Now they hope to do the same against the Blackhawks.
"Our heads aren't down; the series isn't over," Charlie Coyle said following Minnesota's 2-1 loss in Game 5 Sunday night. "We just have to focus on our next one, that's all."
The Wild bottled up all the momentum they gained in Games 3 and 4 at home and unleashed it at the start of Sunday's game.
They dictated the majority of the first period as they went on to take a 1-0 lead against a Blackhawks team that had yet to record a win after trailing at the start of a game since the playoffs began.
But despite the confidence the Wild felt after the first 20 minutes, they couldn't match Chicago's intensity in the second period.
"Our group played well in the first period and we had chances," said Erik Haula, who scored Minnesota's lone goal of the evening. "(The Blackhawks) played really well in the second and it was a sword fight in the third."
While the Wild aren't thrilled about the situation they're in, they're confident a return to Minnesota will give them that boost they lacked throughout parts of Sunday's game.
After all, the Wild — like the Blackhawks — remain undefeated in front of a home crowd this postseason.
"Last series I thought we did a great job staying positive despite the fact we were down 2-0," head coach Mike Yeo said. "We still believe that we can win, and that to me is the No. 1 thing."
Now the Wild are preparing to bring the intensity and desperation that will be absolutely necessary for them in Game 6. The team said they learned plenty of lessons throughout their series against the Avalanche and believe that experience will pay off for them in their matchup ahead.
So in one sense, the Wild being in a similar situation can help their confidence as they head back home, considering things worked out well for them the last time around.

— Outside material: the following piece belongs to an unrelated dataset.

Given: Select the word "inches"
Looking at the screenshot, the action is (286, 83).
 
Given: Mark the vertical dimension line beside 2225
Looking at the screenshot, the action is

But at the end of the day, being down 3-2 in two consecutive series is just plain tough.
"It's similar in that it sucks," Yeo said when comparing Minnesota's two series this postseason. "It sucks to lose a game like this, and obviously when you lose, you're frustrated, you're mad. But I think there's been enough in this series where we should feel confident still. That said, we also recognize that we'd better be ready."
Now his players are ready to do just that.
"It's never a good feeling to lose, but it's just like last series," Haula said. "We just have to go back home and get it done."